# Directions
Answer these from the Kafka mailing-list thread, one per line:
(a) What partition cap per broker, including replicas, does Todd Palino report?
(b) How many disks are in the RAID-10 configuration he describes?
(c) According to Neha Narkhede, what happens to the broker while the RAID resync runs after a disk failure?

# Supplied passage
☆ ☆ ☆

Re: How many partition can one single machine handle in Kafka?

2014-10-22 Thread Neha Narkhede
In my experience, RAID 10 doesn't really provide value in the presence of
replication. When a disk fails, the RAID resync process is so I/O intensive
that it renders the broker useless until it completes. When this happens,
you actually have to take the broker out of rotation and move the leaders
off of it to prevent it from serving requests in a degraded state. You
might as well shutdown the broker, delete the broker's data and let it
catch up from the leader.

On Wed, Oct 22, 2014 at 11:20 AM, Gwen Shapira gshap...@cloudera.com
wrote:

 Makes sense. Thanks :)

 On Wed, Oct 22, 2014 at 11:10 AM, Jonathan Weeks
 jonathanbwe...@gmail.com wrote:
  There are various costs when a broker fails, including broker leader
 election for each partition, etc., as well as exposing possible issues for
 in-flight messages, and client rebalancing etc.
 
  So even though replication provides partition redundancy, RAID 10 on
 each broker is usually a good tradeoff to prevent the typical most common
 cause of broker server failure (e.g. disk failure) as well, and overall
 smoother operation.
 
  Best Regards,
 
  -Jonathan
 
 
  On Oct 22, 2014, at 11:01 AM, Gwen Shapira gshap...@cloudera.com
 wrote:
 
  RAID-10?
  Interesting choice for a system where the data is already replicated
  between nodes. Is it to avoid the cost of large replication over the
  network? how large are these disks?
 
  On Wed, Oct 22, 2014 at 10:00 AM, Todd Palino tpal...@gmail.com
 wrote:
  In fact there are many more than 4000 open files. Many of our brokers
 run
  with 28,000+ open files (regular file handles, not network
 connections). In
  our case, we're beefing up the disk performance as much as we can by
  running in a RAID-10 configuration with 14 disks.
 
  -Todd
 
  On Tue, Oct 21, 2014 at 7:58 PM, Xiaobin She xiaobin...@gmail.com
 wrote:
 
  Todd,
 
  Actually I'm wondering how kafka handle so much partition, with one
  partition there is at least one file on disk, and with 4000 partition,
  there will be at least 4000 files.
 
  When all these partitions have write request, how did Kafka make the
 write
  operation on the disk to be sequential (which is emphasized in the
 design
  document of Kafka) and make sure the disk access is effective?
 
  Thank you for your reply.
 
  xiaobinshe
 
 
 
  2014-10-22 5:10 GMT+08:00 Todd Palino tpal...@gmail.com:
 
  As far as the number of partitions a single broker can handle, we've
 set
  our cap at 4000 partitions (including replicas). Above that we've
 seen
  some
  performance and stability issues.

☆ ☆ ☆

# Entries supplied
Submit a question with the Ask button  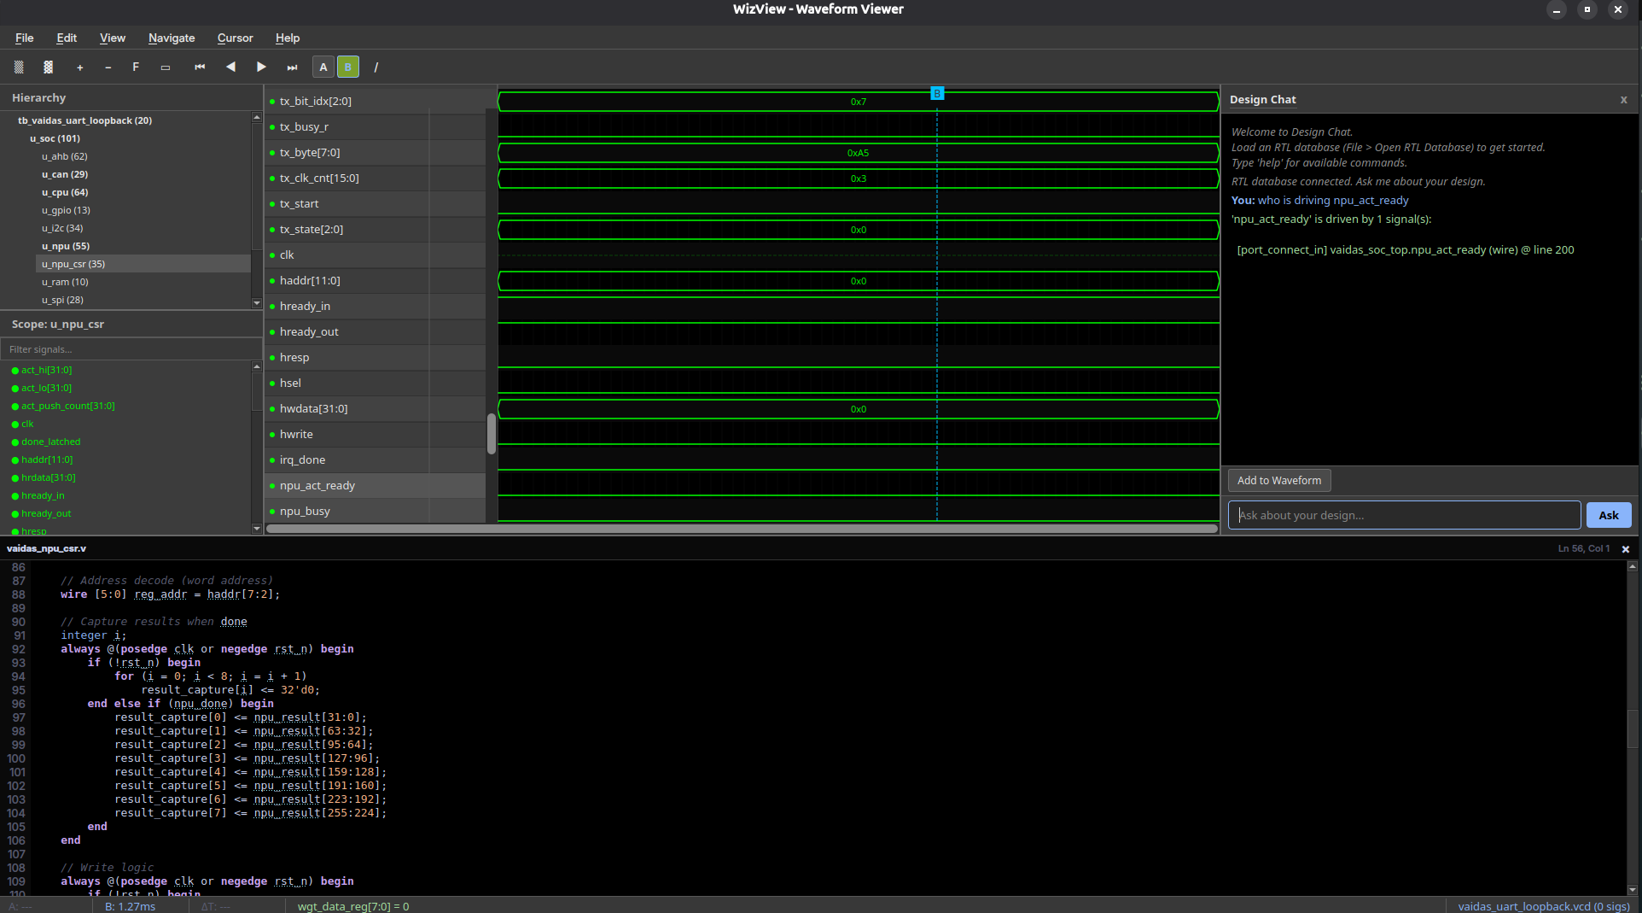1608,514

☆ ☆ ☆

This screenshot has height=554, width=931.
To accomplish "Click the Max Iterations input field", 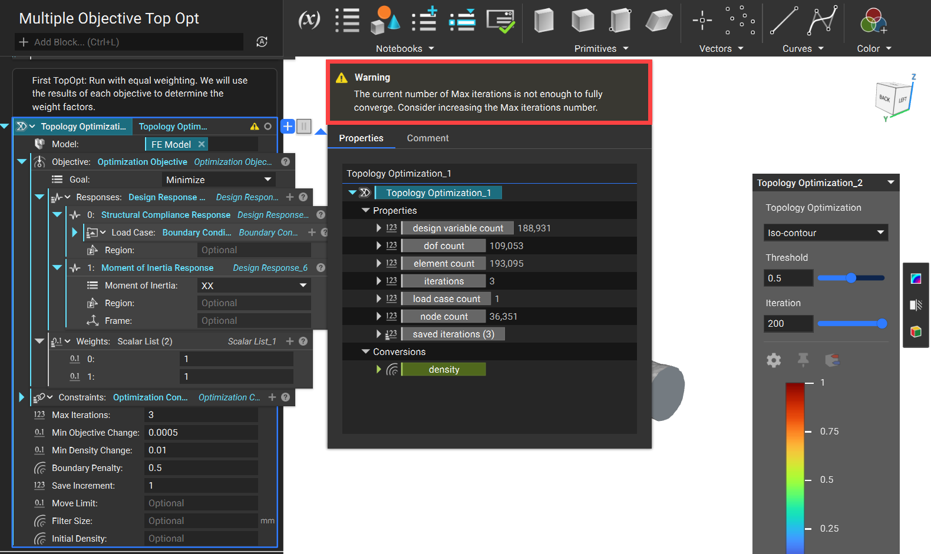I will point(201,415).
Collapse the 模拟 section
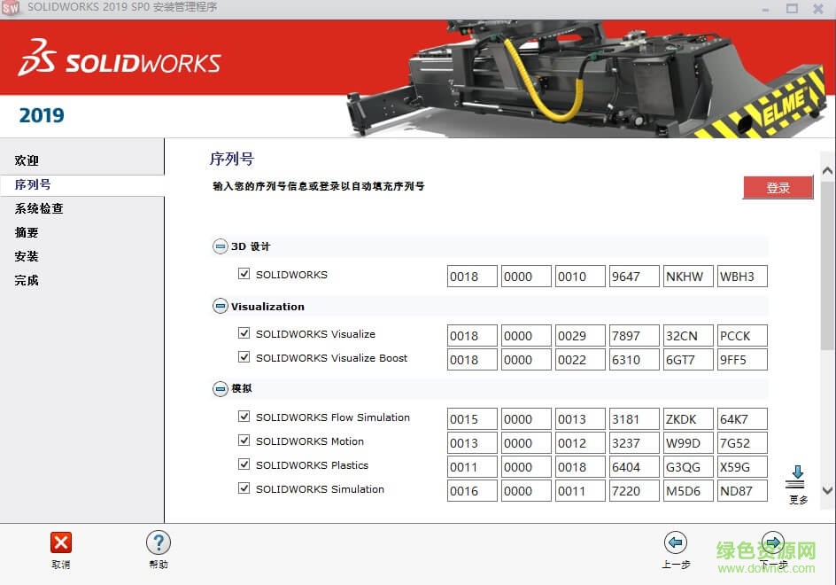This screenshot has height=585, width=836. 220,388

☆ ☆ ☆

# The output
(a) 4000 partitions, including replicas.
(b) 14 disks.
(c) The resync is so I/O intensive that it renders the broker useless until it completes.